Acho que li muitas vezes essa descrição nos sítios errados. Consigo entender o porquê de se usar com a minha música, porque eu estudei muito sobre meditação e os títulos das minhas canções são uma referência a esse estilo de vida e ideias. Existe de facto uma dimensão meditativa no meu trabalho. Há uma profundidade espiritual. Depois, toda a instrumentação que é utilizada, como a tambura indiana ou os sinos de percussão. São tudo sons que “levitam”. A própria harpa é um instrumento muito meditativo e está presente na minha música. Mas eu acho que catalogar qualquer género pode ser algo confuso. Enquanto DJ — e eu sou DJ desde os 14 anos — sempre encontrei inúmeros géneros e sub-géneros. É curioso, porque eu acho que isso às vezes até te distrai daquilo que é a própria música. O que eu comecei a fazer, já uns anos depois de me ter assumido também enquanto DJ, foi começar a usar não apenas vinil mas também material digital e arranjei a minha própria forma de dar nomes às coisas, de descrever os diferentes tipos de música. Só no jazz devo ter atribuído uns 15 sub-géneros diferentes da minha própria autoria [risos]. É interessante. Mas quando falas no jazz espiritual, faz sentido se o aplicares a uma Alice Coltrane, a um Pharoah Sanders ou um John Coltrane, porque eles referenciavam imenso todas essas coisas da meditação, das “jornadas”… Mas é uma tarefa difícil. Na imprensa britânica, há quem descreva a minha música como “jazz chuvo espiritual de Manchester” [risos]. Cada um tem a sua forma de a descrever. Mas, acima de tudo, acho que os géneros podem “assustar” as pessoas. Creio haver boa música dentro de qualquer género. Por exemplo, quando vou a uma loja de discos, dirijo-me instantaneamente à secção onde estão expostos os meus géneros favoritos, aqueles com os quais me sinto mais confortável. Mas se eu for a uma zona diferente da loja e procurar por coisas diferentes, também consigo encontrar peças de música belíssimas de cuja existência eu nunca me tinha apercebido.

Antes de terminarmos — e já que me falavas há pouco de ter o equivalente a três ou quatro álbuns em música ainda por editar — que planos traçaste para o ano que vem?

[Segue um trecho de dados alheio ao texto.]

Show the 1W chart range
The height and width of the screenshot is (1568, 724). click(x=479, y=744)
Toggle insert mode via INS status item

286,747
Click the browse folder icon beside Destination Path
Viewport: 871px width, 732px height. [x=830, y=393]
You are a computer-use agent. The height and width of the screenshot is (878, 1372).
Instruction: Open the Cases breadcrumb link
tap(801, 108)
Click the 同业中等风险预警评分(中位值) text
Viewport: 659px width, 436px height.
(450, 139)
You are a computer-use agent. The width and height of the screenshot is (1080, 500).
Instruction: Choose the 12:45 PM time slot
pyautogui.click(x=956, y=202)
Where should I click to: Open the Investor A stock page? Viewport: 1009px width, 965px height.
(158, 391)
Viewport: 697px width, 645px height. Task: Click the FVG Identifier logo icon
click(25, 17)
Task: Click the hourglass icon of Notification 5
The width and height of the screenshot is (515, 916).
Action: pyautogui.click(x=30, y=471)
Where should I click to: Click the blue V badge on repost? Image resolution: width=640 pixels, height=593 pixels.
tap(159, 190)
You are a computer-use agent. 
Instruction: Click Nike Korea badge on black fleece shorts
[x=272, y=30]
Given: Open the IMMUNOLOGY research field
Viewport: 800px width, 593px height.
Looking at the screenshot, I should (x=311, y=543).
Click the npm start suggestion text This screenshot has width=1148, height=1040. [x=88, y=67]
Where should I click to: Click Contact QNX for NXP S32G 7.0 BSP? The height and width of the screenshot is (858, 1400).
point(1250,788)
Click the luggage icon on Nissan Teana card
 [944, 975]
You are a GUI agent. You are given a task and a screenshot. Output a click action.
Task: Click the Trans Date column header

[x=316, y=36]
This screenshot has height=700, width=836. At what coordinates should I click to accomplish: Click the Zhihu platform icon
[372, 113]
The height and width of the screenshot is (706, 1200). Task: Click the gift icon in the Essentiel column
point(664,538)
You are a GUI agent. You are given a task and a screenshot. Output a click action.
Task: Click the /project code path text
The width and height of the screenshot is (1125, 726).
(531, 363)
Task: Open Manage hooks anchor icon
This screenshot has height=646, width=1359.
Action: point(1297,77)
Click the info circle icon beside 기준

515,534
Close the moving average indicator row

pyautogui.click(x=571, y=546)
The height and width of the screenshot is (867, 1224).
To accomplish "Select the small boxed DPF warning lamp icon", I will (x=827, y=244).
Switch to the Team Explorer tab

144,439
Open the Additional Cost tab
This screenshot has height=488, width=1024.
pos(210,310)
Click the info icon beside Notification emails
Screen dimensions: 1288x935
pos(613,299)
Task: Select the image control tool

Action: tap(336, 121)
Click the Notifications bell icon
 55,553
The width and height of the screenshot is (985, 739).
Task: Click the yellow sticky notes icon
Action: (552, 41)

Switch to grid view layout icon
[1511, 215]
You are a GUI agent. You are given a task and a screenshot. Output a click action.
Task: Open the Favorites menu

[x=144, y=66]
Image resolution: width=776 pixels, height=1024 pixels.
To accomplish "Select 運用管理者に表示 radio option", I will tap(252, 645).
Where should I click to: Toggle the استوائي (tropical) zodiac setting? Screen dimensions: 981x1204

Espero, se tudo correr bem, ter o meu próximo álbum misturado ainda durante o mês de Dezembro. Há um EP a ser preparado e do qual tenho já começado a tocar uma das faixas ao vivo nos meus últimos concertos, chamada “The Temple Within”. O plano é lançar o EP antes do álbum. Diria que esse EP é uma espécie de versão em bruto do When The World Was One. É uma série de três ou quatro composições que eu gravei e das quais gosto muito. Elas soam muito bem em conjunto. Já o próximo álbum, diria que é uma coisa muito fresca e diferente mas que também consegue andar de mãos dadas com o Salute to the Sun. Eu ainda não tenho ideia de quando é que esses lançamentos vão acontecer, até por causa de todos estes atrasos que têm existido na fábricas à escala global. Mesmo que eu termine o álbum em Dezembro, como te dizia, não sei se não vou ter de esperar pelo menos uns seis meses até que consiga as prensagens em vinil. Do ponto-de-vista editorial, neste momento as coisas já não saem quando tu queres, mas sim quando o fabrico das edições físicas to permitir. Há que ser paciente. Depois, obviamente, tens ainda a cena do Brexit, que dificulta o acesso às fábricas da Alemanha, por exemplo. É tudo muito lento agora [risos]. Mas lá chegaremos.